Not happening at all, says absolutely everyone not named Bishop. Utah's governor Gary Herbert met with Ken Salazar to be assured that nothing is being fast-tracked in clandestine meetings. The New York Times reports that the memo was simply a brainstorming session, not a secret at all. Even the Fox story is honest enough, at its very end, to check with an Interior Department spokesperson, who says (contrary to Bishop): the memo "reflects some brainstorming discussions within [the Bureau of Land Management], but no decisions have been made about which areas, if any, might merit more serious review and consideration." Just to score cheap political points, Senators Bennett (R-UT) and Hatch (R-UT) and Representative Bishop have introduced a bill requiring Congressional consent before any national monuments are declared in Utah.

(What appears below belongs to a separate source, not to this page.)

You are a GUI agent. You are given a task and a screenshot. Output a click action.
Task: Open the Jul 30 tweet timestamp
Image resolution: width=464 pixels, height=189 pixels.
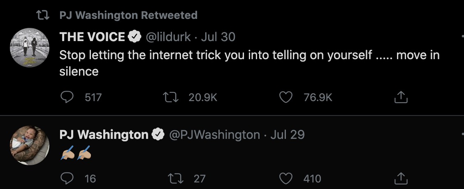pos(218,37)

All that outrage, all that tar stirred, all those pitchforks collected, for a chimera! Leaving several interesting if self-evident questions:
How are preliminary brainstorming session memos being leaked to Republicans in Congress known to hate national lands?

Why is Fox aiding Bishop in inflating a brainstorming memo into a secret land grab?

Has this draft internal memo been blown up into an "exclusive" for any purpose other than the purpose of undermining support for Democrats in Western states?

Am I the only one bothered by the threat by a member of Congress to tar and pitchfork a President?

And why on earth shouldn't the San Rafael Swell be a national monument anyway?